Dive Brief:
- The Bureau of Labor Statistics recently released some welcome news about paid sick leave for U.S. employees working in the private sector. In the past 12 months, the share of private industry workers with access to at least one day of paid sick leave increased from 61% to 64%, the highest on record. To put it in perspective, there has been a total increase of just 7 percentage points over the last decade.
- In addition, the uptick between 2015 and 2016 was almost entirely due to an increase in access (from 31% to 39%) among workers in low-wage occupations with average wages in the bottom 25%.
- Paid sick days mean workers can manage health needs without putting their financial security at risk.
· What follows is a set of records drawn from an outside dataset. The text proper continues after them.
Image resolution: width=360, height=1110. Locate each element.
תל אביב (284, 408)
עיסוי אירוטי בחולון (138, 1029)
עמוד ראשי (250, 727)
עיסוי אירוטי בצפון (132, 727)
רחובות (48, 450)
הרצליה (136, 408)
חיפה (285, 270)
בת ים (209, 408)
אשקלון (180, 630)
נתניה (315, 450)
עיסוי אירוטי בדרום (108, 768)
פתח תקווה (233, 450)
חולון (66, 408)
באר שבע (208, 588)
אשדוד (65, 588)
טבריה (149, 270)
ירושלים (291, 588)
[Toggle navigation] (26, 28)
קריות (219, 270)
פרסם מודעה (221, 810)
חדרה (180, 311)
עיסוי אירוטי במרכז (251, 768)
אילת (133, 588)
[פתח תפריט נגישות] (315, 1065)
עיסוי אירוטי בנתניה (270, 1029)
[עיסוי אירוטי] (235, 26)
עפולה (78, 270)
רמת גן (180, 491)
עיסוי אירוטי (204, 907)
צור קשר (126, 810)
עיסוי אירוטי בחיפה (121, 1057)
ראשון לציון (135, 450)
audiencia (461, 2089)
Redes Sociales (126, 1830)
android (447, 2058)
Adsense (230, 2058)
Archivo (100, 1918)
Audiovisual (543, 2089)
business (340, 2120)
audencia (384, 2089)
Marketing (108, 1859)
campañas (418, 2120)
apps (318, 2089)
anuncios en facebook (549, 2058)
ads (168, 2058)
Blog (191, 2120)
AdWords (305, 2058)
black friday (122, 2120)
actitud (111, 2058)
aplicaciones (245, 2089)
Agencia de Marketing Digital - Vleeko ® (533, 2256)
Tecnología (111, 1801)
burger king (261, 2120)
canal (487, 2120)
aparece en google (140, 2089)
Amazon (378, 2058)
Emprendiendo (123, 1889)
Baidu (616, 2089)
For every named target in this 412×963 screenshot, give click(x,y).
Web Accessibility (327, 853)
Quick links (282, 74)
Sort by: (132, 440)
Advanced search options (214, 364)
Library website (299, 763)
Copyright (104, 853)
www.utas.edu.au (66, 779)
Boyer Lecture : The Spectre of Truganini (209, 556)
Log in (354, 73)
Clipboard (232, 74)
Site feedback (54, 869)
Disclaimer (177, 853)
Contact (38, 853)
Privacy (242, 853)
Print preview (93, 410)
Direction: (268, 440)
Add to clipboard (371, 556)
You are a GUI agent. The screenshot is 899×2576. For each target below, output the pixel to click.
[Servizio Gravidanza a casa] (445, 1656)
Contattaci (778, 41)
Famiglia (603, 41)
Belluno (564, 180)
But employers benefit as well because offering paid sick days can mean a reduction in the spread of illnesses to other workers and customers, increased worker morale, an easier time attracting talented employees, and a reduction in costly turnover.
Dive Insight:
Paid sick leave laws on the state level also had an impact on this rising trend. The biggest increase in access to paid sick days over the last year was in the BLS' Pacific Census Division, which includes Alaska, California, Hawaii, Oregon, and Washington state. In that group, the share of private industry workers with access to paid sick leave jumped up 12 percentage points (61% to 73%) between March 2015 and March 2016, the same period in which both California and Oregon implemented new statewide paid sick time laws.
Employers still have a long way to go – more than one-third of private industry workers still do not have access to a single day of paid sick leave – but with the positive benefits of the trend, that momentum will likely continue.